The Orange Line was conceived as early as the 1990s when the Minnesota Department of Transportation discussed rebuilding I-35W to alleviate congestion. The initial plan called for widening the highway with no transit improvements whatsoever.
“And it was a done deal, no transit, hundreds of units of affordable housing were going to be taken,” DFL Senator Scott Dibble (DFL-Minneapolis) said at a press conference celebrating the Orange Line opening. Dibble was involved in advocating for the Orange Line as a community organizer. The state legislature eventually required MnDOT to study such a line between Minneapolis and Lakeville in 2003.
The project cost $150 million to build and was partially funded by the federal government. But Metro Transit says the costs are worth it, considering that it connects to 200,000 jobs, 30% of which are outside of Minneapolis. It also connects directly to Burnsville’s Heart of the City, a burgeoning residential, arts, and retail center.

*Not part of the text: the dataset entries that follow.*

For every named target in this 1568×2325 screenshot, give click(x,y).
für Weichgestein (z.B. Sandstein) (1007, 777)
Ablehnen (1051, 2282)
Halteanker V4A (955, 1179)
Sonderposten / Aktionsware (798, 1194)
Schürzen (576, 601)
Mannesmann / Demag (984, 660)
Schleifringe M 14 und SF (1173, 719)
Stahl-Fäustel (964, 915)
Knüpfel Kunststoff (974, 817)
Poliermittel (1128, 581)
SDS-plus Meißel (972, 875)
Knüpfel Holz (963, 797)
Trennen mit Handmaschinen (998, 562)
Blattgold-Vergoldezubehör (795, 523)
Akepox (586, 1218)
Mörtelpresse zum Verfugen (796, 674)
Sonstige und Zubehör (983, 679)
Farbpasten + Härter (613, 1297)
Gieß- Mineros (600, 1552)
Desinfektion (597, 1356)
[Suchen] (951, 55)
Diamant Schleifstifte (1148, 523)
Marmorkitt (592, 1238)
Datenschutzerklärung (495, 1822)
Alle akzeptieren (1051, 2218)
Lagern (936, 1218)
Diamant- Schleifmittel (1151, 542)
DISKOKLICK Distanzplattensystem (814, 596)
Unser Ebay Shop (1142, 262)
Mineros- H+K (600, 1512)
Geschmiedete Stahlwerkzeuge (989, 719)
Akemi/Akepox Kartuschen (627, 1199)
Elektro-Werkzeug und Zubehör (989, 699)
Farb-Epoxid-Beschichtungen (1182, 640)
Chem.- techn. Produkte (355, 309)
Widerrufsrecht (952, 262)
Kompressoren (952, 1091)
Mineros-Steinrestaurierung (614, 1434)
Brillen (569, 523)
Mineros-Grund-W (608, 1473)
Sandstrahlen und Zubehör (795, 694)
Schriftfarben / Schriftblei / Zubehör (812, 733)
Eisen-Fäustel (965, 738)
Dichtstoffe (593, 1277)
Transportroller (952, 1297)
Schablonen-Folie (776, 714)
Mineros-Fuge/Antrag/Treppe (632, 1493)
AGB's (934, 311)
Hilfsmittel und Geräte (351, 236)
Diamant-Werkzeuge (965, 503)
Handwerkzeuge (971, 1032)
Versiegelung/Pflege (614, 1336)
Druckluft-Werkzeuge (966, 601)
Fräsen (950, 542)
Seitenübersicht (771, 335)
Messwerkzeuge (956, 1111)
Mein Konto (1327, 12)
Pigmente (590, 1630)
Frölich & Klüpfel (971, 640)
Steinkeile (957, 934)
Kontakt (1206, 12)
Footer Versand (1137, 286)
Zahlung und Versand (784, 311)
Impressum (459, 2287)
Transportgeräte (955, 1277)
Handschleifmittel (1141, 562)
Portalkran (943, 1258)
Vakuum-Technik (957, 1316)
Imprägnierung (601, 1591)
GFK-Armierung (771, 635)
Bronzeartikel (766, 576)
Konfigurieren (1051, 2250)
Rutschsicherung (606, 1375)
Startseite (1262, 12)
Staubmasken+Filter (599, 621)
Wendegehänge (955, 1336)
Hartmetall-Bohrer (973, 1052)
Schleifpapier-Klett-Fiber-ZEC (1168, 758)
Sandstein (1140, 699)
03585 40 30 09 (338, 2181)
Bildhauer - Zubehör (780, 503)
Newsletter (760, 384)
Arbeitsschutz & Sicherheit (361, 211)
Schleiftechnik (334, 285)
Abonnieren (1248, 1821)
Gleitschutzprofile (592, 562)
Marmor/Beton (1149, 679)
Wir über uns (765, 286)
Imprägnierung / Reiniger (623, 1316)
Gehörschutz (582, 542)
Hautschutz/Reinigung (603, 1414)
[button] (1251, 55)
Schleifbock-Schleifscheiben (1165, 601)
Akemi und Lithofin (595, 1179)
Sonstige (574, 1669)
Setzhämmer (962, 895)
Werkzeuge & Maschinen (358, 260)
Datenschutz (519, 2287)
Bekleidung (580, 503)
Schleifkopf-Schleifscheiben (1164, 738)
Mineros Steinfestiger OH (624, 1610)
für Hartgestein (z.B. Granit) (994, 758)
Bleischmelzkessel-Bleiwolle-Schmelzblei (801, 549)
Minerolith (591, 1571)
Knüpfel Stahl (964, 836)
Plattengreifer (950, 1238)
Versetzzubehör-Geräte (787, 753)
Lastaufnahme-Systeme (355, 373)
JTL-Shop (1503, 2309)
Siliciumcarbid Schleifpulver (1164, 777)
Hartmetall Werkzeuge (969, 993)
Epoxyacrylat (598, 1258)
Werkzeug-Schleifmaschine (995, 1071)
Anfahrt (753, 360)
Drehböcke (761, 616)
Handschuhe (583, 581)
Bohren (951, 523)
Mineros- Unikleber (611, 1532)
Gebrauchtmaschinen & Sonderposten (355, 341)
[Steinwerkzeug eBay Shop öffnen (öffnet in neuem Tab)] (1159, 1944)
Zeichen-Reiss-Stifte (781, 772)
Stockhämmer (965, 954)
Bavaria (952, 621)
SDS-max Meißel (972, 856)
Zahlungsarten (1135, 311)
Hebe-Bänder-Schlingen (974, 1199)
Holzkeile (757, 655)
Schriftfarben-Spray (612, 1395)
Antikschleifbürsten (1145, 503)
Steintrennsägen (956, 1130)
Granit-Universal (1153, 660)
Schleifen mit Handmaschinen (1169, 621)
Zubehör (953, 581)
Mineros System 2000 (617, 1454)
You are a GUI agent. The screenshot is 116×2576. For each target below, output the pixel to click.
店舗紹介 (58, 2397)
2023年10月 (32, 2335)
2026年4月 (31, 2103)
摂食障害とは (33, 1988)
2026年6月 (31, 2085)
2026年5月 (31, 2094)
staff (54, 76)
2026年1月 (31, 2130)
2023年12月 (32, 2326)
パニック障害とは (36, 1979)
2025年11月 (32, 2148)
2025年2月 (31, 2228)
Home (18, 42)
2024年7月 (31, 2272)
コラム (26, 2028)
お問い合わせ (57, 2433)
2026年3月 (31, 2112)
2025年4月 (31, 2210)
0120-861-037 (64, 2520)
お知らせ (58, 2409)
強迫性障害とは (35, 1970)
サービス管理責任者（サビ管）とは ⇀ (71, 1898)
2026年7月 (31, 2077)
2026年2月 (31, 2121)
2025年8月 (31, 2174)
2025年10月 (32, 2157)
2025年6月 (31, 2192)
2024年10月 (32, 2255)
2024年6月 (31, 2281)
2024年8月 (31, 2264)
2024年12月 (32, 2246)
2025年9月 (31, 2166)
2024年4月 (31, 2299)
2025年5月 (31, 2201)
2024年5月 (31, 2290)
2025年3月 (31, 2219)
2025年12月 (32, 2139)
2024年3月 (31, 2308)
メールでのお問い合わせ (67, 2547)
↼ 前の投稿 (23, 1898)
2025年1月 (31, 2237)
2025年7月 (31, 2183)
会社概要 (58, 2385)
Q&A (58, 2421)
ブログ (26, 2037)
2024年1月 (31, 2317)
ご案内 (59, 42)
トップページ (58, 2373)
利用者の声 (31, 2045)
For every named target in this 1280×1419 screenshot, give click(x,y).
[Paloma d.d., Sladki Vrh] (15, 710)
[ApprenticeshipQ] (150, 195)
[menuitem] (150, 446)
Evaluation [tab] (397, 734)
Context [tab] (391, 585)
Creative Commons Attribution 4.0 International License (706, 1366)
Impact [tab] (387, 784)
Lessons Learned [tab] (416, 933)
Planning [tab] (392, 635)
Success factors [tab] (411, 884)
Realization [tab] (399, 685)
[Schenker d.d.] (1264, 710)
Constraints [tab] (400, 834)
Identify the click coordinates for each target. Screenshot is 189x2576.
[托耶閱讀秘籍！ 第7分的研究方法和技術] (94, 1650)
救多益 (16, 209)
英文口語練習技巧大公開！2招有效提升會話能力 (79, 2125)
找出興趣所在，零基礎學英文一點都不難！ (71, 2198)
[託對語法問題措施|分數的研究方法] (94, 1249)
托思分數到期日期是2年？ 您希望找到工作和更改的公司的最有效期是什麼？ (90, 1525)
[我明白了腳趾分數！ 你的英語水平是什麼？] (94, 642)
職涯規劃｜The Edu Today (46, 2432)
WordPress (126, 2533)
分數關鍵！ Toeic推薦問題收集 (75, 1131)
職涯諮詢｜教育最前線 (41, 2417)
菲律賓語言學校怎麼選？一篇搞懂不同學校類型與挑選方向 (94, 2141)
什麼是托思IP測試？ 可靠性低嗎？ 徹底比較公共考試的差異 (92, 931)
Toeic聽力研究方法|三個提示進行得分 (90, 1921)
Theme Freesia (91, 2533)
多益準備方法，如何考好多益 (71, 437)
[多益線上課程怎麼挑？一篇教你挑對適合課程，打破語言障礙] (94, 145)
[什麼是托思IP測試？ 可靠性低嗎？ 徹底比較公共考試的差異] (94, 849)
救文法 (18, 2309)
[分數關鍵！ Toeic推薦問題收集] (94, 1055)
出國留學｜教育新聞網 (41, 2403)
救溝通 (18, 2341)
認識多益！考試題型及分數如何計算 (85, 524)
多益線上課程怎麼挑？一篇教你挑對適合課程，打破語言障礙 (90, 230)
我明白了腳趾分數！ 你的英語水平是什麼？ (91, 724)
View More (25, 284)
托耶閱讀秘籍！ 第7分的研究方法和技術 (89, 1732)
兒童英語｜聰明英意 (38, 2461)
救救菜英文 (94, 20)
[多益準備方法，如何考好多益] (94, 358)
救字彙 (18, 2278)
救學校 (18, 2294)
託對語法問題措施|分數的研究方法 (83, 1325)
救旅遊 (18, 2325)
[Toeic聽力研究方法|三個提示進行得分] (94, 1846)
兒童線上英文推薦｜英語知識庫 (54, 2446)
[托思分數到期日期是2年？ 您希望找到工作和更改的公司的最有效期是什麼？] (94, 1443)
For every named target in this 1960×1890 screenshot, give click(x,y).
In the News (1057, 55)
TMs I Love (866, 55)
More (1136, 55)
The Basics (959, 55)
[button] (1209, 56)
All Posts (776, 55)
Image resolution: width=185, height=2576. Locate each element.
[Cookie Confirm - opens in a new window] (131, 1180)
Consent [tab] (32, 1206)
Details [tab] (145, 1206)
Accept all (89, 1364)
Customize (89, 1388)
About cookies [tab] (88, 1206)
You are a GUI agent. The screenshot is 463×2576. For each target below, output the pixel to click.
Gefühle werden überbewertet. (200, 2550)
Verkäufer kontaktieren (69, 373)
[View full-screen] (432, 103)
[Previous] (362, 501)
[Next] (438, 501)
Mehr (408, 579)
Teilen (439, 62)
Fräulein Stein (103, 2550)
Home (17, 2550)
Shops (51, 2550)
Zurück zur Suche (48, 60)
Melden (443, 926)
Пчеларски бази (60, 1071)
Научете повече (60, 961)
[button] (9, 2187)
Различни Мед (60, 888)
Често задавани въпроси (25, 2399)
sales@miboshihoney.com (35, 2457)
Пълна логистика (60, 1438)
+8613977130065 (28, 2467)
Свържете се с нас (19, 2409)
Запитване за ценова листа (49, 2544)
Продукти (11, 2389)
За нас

Benjamin Harper was one of the first to use the Orange Line on Saturday morning. A resident of South Minneapolis, he was waiting at the new Lake Street station for a bus to head to Burnsville to work a temp job manufacturing furniture. “I just picked it up cause I needed some extra cash,” Harper said, adding that the Orange Line won’t have a significant impact on his life.
Met Council member Phil Sterner, on the other hand, sees himself using the Orange Line quite a bit. “I actually go to church on 46th Street [in] Richfield on 66th; I have a rental property that I bought there so I’m actually going to be pretty active,” Sterner said on the day of the opening.
The route does have some drawbacks. It does not serve MVTA’s Burnsville Transit Station, a hub for routes serving the Mall of America, Prior Lake, and Shakopee. Riders wishing to connect to any of those routes must first cross a six-lane highway to transfer between buses or ride MVTA’s Orange Link, a move that could take at least five minutes.
It also lacks a dedicated transit lane on its entire route. And while it has a dedicated ramp to downtown Minneapolis and a dedicated tunnel under Interstate 494, it shares a lane with carpoolers for most of the way.
Metro Transit project manager Charles Carlson says it’s more efficient this way. “We can actually maximize the efficiency of infrastructure investment, and the width of the highway we can actually use versus having a bus and express lanes and general-purpose lanes by combining them,” Carlson said.
The route uses diesel buses that were purchased and manufactured earlier this year, which climate change activists opposed because of their impact on the environment. Although the agency’s federal grant application stipulates only diesel buses are to be used, the agency is allowed to use other types of buses on the route on a trial basis, such as electric buses, coach buses, and double-deckers.
Originally scheduled to operate every 10 minutes on weekdays, it runs every 15 minutes on weekdays and every 30 minutes on weekends because of the agency’s ongoing driver shortage.
Also on December 4, Metro Transit returned to service electric buses dedicated to the C Line serving Penn Avenue in North Minneapolis after nine months, which were sidelined due to charger issues. The agency is also almost finished with its transition to a low-floor accessible bus fleet with the auction of its 14 of 22 remaining buses with stairs to climb by the doors on December 16.
Henry Pan is a contributing writer at the Minnesota Spokesman-Recorder.